In such schools I wonder what use would be made of say the life of Martin R. Delany or his The Condition, Elevation, Emigration, and Destiny of the Colored People of the United States (1852) and its criticism of black life in America. Or whether such schools would be willing to deal thoroughly with 19th century African American intellectual life at all, which has a Victorian cast to it, and their emphasis on the "civilization and Christianization of Africa." Of course, it could not be done adequately without a knowledge of white American, English, and European intellectual history and life.
The dualistic arguments about a white vs. a black education are indeed rationally problematic. Neither can fit neatly into a vacuum. It is to escape one evil and to enter another. A truly scholarly education, I doubt, can fit well into either one of these paradigms. What we should argue is that the present public school systems are not truly scholarly and that they tend more toward propaganda and programming. That is indeed to be avoided. But we do not want a black version of the same problem.
I haven't read Delany fully since the early 80s when I was writing my master's thesis. I need to read him again. His The Condition and other black texts of the 19th century should indeed have their readings in public schools. But we do not have the teachers prepared to teach such texts in white or black systems and if they were prepared I do not think that they would be allowed to teach them. And if they were allowed to teach them I am uncertain that black students would respond any better to them than the ones they now seemingly reject.
I came across an interesting passage from The Condition, which maybe relevant to our present economic concerns:
White men are producers—we are consumers. They build houses, and we rent them. They raise produce, and we consume it. They manufacture clothes and wares, and we garnish ourselves with them. They build coaches, vessels, cars, hotels, saloons, and other vehicles and places of accommodations, and we deliberately wait until they have got them in readiness, then walk in, and contend with as much assurance for 'right,' as though the whole thing was bought, paid for, and belonged to us (The Condition 45).

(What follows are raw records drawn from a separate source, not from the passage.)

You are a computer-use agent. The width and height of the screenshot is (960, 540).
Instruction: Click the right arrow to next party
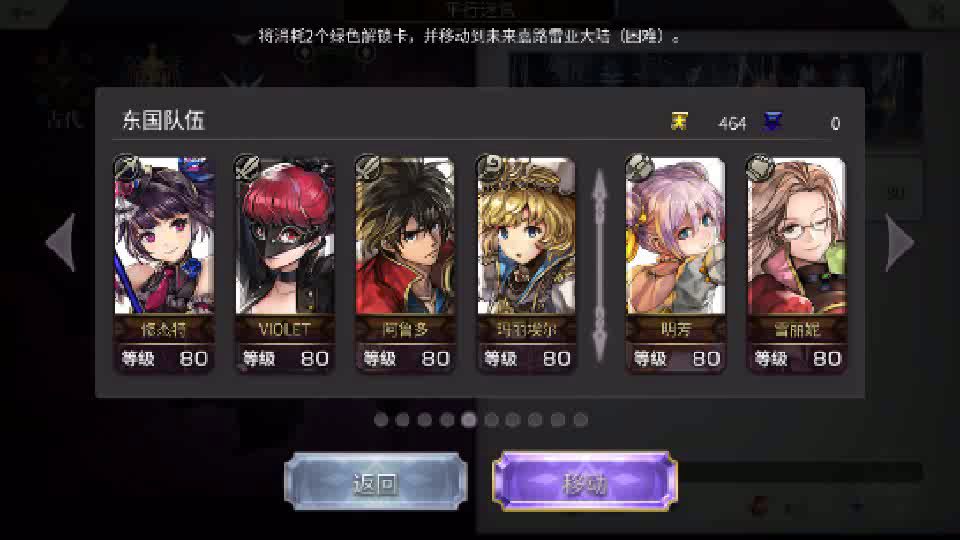(x=899, y=242)
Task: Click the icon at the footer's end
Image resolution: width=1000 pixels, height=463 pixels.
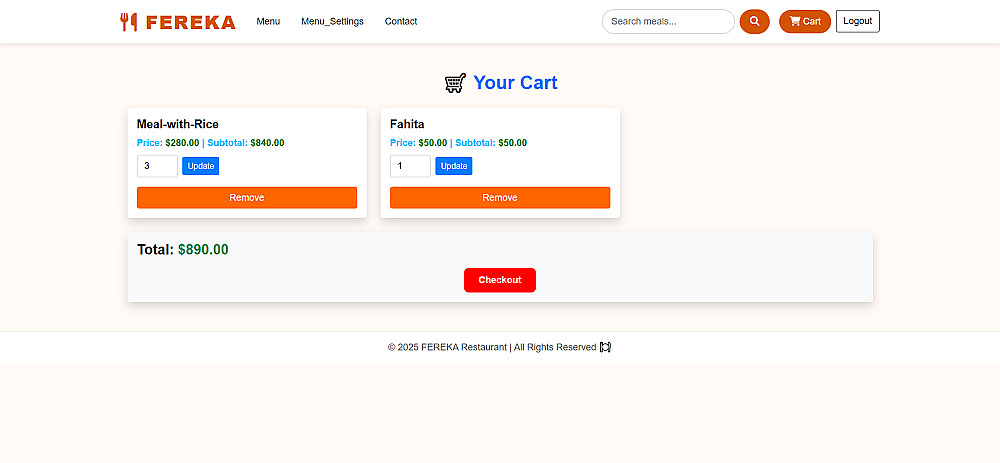Action: (x=605, y=347)
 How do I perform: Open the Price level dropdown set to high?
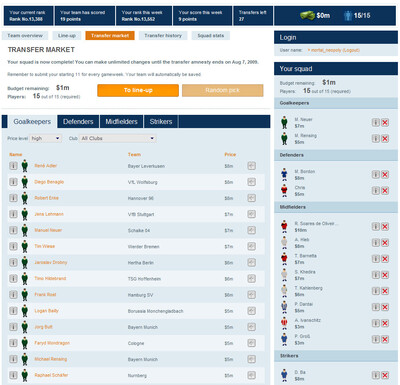point(46,138)
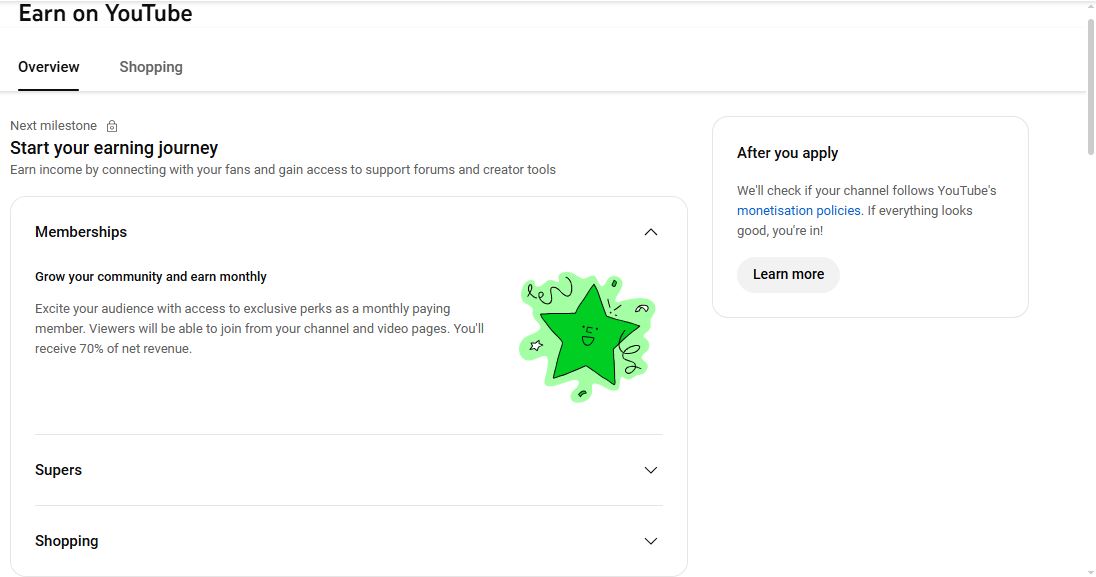The height and width of the screenshot is (577, 1096).
Task: Open the Shopping tab at the top
Action: click(151, 67)
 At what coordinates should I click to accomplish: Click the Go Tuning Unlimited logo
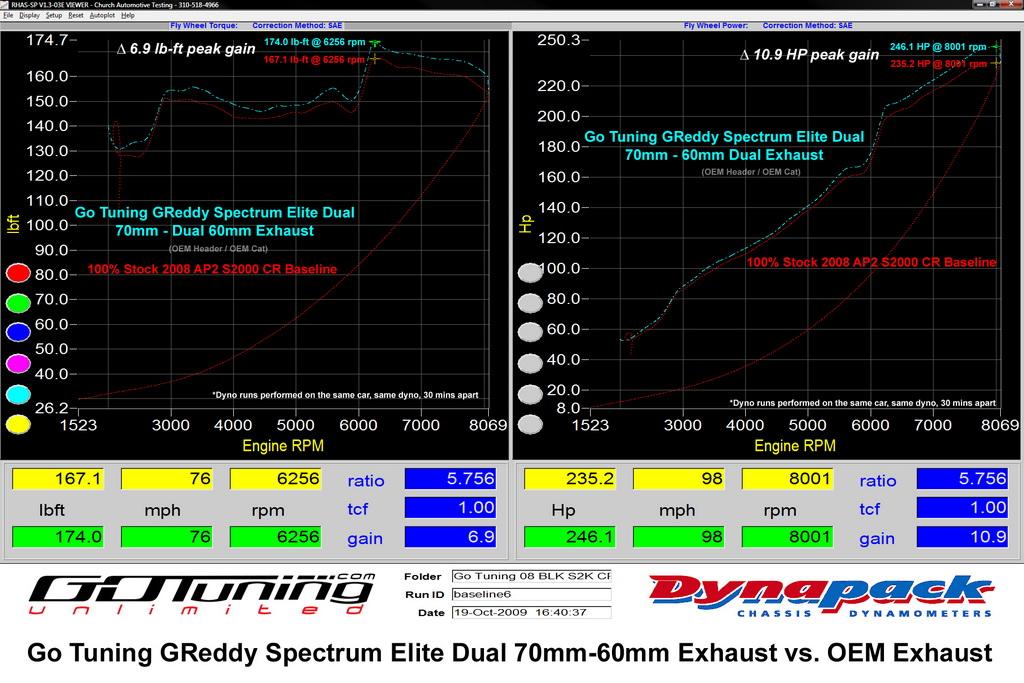coord(200,594)
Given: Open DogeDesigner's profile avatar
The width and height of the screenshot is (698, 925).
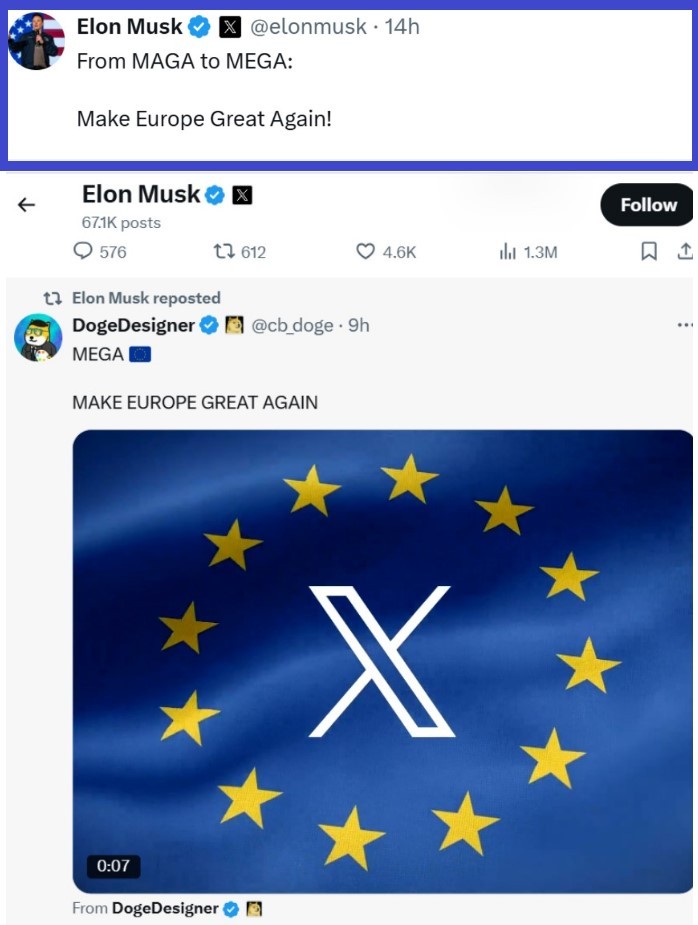Looking at the screenshot, I should coord(38,338).
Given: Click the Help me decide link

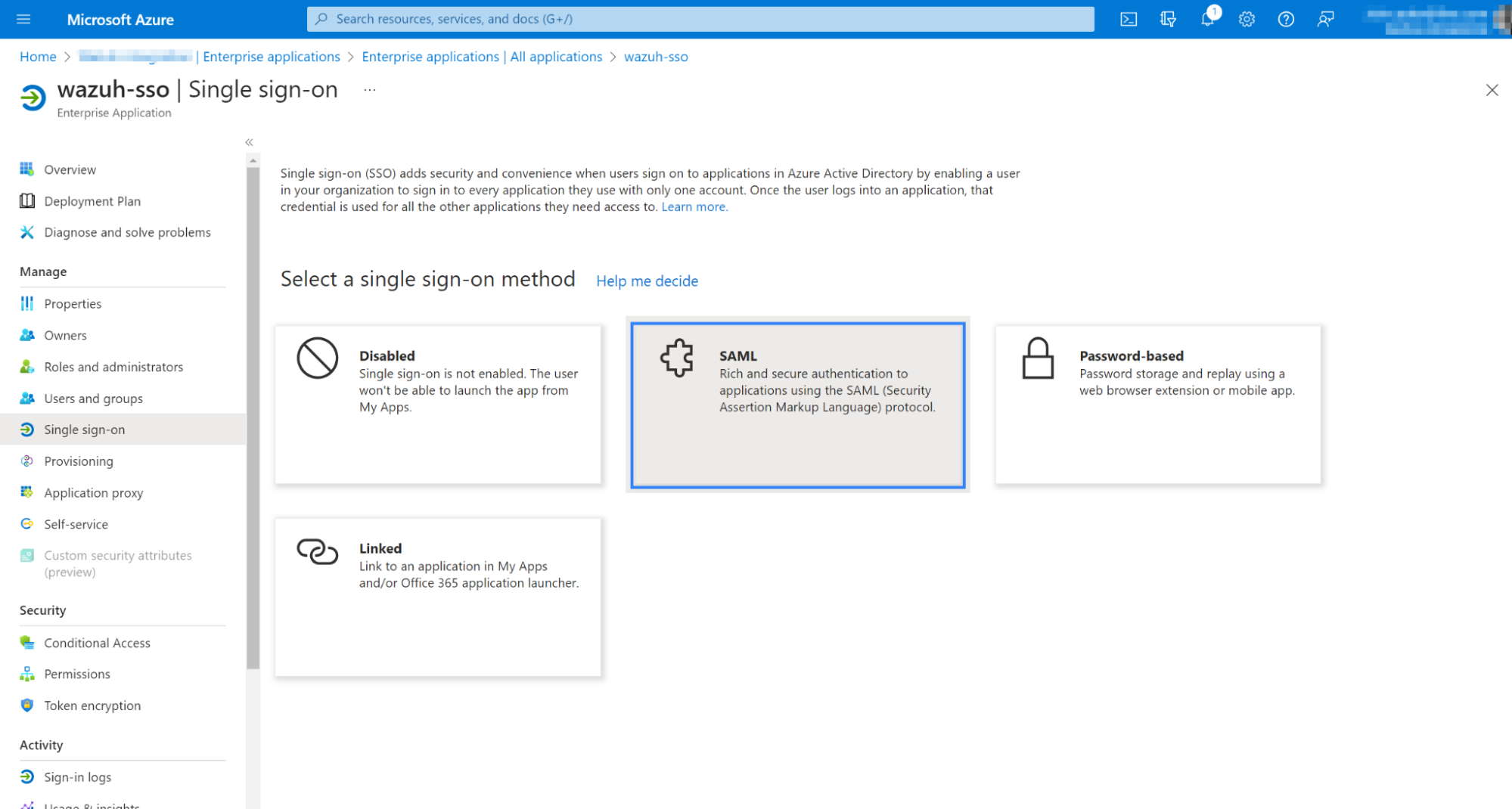Looking at the screenshot, I should coord(647,281).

With all our supposed wealth (buying power) and education and cosmopolitan sophistication, how many black spokesmen would make such a candid statement to our contemporary black middleclass consumers. And if they did, what indeed would be their recommendations in how to respond to it? It seems indeed that they should have enough study and scholarly background to be critical of the one that Delany offered over a century ago. So indeed Moses' advisory (cross) should be taken up by us all: "Declare a moratorium on theory until you have studied our own past."
Even those of us with advanced degrees have holes in our knowledge of the past whether it is black or white or Hispanic or other literatures. The search for knowledge indeed cannot cease at graduate ceremonies.